Quando tocaram à porta, Antónia foi abrir. Apareceu-lhe uma moça que ela não sabia dizer quem era. Isso perturbou-a, deixando-a paradoxalmente curiosa. A velha veia cusca a funcionar.
- Olá, D. Antónia. Lembra-se de mim? Sou a Adrianna.
”Ah, então esta é que é a fufa!”, pensou a porteira, toda radiante pelo que lhe acabara de cair no colo. É que na manhã desse mesmo dia tinha tido outra visita insuspeita. O velho mordomo dos Xistos tinha ido aconselhar-se com ela. Coitado. Simpatizava deveras com ele. Isso porque quando sua mãe era gaiata, a sua família era extremamente pobre e o senhor Penedo tinha-os ajudado bastante, entregando-lhes coisas que sobravam do dia-a-dia dos Xistos.
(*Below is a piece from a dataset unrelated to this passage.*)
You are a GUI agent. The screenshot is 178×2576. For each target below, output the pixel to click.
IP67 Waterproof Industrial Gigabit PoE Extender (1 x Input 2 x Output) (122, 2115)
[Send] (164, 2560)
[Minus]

Sua mãe contara-lhe várias vezes quão bom tinha sido o agora idoso mordomo. Este continuou a ser visita de sua casa, mesmo depois da família ter saído do limiar da pobreza. Antónia tratava-o carinhosamente por Ti Penedo. E foi com as mãos a tremer que Ti Penedo lhe tinha entrado pela casa adentro, narrando-lhe a coisa mais improvável que ela esperaria ouvir nesta fase da sua vida. Compreendam. A Coscuvilhice teve o seu tempo áureo nos anos 50-60, antes da civilização ocidental ter perdido a ingenuidade. Depois vieram as drogas, o rock, o vietnã, o 25 dabril, e o mundo não foi mais o mesmo. Mais tarde, a televisão e a Queda do Muro de Berlim deram a machadada final. Felizmente, pensou Tectónia, neste novo século estava-se a assistir ao Ressurgimento. O Ressurgimento é, como todos sabem, um movimento cultural parecido com o Renascimento. São movimentos que nascem na decadência das civilizações e que dão um novo impulso às sociedades. E são transversais a elas. Está a acontecer, as we speak, não só na coscuvilhice mas também na música, no cinema, no Benfica, etc.. Caracteriza-se por uma nostalgia das coisas boas do passado, mas impregnada de essências do futuro. Antónia sentia orgulho por fazer parte desta nova revolução cultural. Sonhava mesmo com o Nobel da Coscuvilhice. Era uma mulher ambiciosa.
Penedo confidenciara-lhe que estava em terrenos desconhecidos. Tinha-se apaixonado pela menina Lava. Ela estranhou. Um homem a caminho dos 140, que convive na mesma casa com a miúda há mais de vinte? Porquê agora? Ele contou-lhe o episódio a que tinha assistido e assegurou-lhe que, embora não tivesse percebido o que vira, a paixão tinha-lhe subido à cabeça. “Às duas?”, pensou mentalmente a porteira.